At a county Planning Commission hearing today Jim Eggemeyer, interim director of the County Planning Department, advocated that his office “collaberate” with an unnamed third party–identified elsewhere in the hearing as Scott Holmes, a member of the leadership team of Big Wave–in order to respond to the many public comments received concerning the Big Wave development proposal.
Big Wave [see video, “What is Big Wave?] is a 300,000 square foot office complex/sanitarium sited on a pair of parcels behind the Half Moon Bay Airport. Due to its controversial nature the project received almost two hundred and fifty comments from the public, far more than normal. Many of the comments were detailed and highly researched.
At the hearing Eggemeyer said that the contractor selected by the county to perform the required environmental impact assessment (called an “EIR”) was now refusing to complete the work since the number of comments–all of which must be responded to–greatly exceeded expectations.
Big Wave has declined to pay additional money to have the work done.
Eggemeyer outlined three options to the Planning Commission
First, the county could sue the consultant, Christopher Josephs and Associates, to force it to complete the work without additional payment.

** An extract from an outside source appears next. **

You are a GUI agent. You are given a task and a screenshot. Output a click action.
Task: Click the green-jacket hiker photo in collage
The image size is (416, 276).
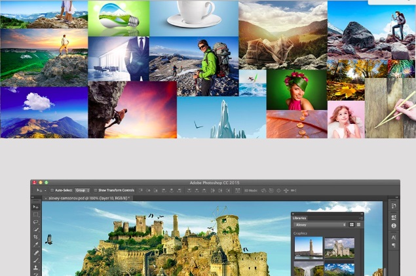(x=208, y=66)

Eggemeyer said that since the consultant knew that Big Wave was a controversial project they therefore should have expected–and budgeted for–a large number of responses.
The second option would be to simply say that there was no final EIR.
The third option would have Eggemeyer’s office collaborate with a third party to find the answers to the public’s questions. Although Eggemeyer did not specifically name Big Wave itself as that “third party,” during the public comment period of the hearing the “third party” was identified as Scott Holmes. Eggemeyer did not dispute that assertion.
Holmes sits on the Board of Directors of the Big Wave Project and, serving as its Project Engineer, was deeply involved in the development of the Big Wave proposal.
David Byers, an attorney for McCracken, Byers, and Richardson, the law firm representing Big Wave, defended this unusual arrangement where a project applicant helps prepare its own environmental review. In an e-mail made available to Montara Fog he writes that under California law “…the EIR can be prepared completely by a project applicant and this is done so in other agencies. In any event the EIR has been prepared by an outside consultant as the applicant has spent $365,000 so far on its preparation.”
The county will make the decision on which option to pursue. The Planning Commission will evaluate the resulting EIR, if any.